Os matatoas adotaram um deus menor do antigo panteão e começaram a desenhar homens-pássaros e genitais femininos nos antigos moais, representando a nova divindade. Faminta, a sociedade se degradou até o canibalismo – foram encontrados ossos humanos quebrados nos lixos residenciais, indicando que os sobreviventes procuravam o tutano dos cadáveres. Muitos foram morar em cavernas.

Em 1700, 70% da população de Páscoa tinha desaparecido. No lugar dos imensos moais, escultores agora faziam pequenas estátuas (os moais kavakava) que mostram pessoas famintas, com o rosto fundo e as costelas à mostra.

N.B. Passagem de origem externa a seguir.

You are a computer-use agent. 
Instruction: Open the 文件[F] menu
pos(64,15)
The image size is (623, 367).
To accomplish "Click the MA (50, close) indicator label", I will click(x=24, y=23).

Quando Roggeveen chegou à ilha, iniciou uma segunda fase de extinção. As epidemias de doenças trazidas com os europeus e, mais tarde, os sequestros de insulares para trabalhar como escravos no Peru terminaram de dizimar a população. Entre 1862 e 1863, cerca de 1500 pessoas (metade da população) foram sequestradas. Com a chegada dos missionários católicos, em 1864, o pouco de tradição oral que restava foi perdido. Em 1872, havia apenas 111 habitantes (em seu auge, em 1400, estima-se que a população da ilha era de 15 mil pessoas). Páscoa foi anexada ao Chile em 1888, mas apenas em 1966 os insulares passaram a ser cidadãos chilenos. Os moais, restaurados, são hoje o símbolo do apocalipse de seu povo.Causado por ele mesmo.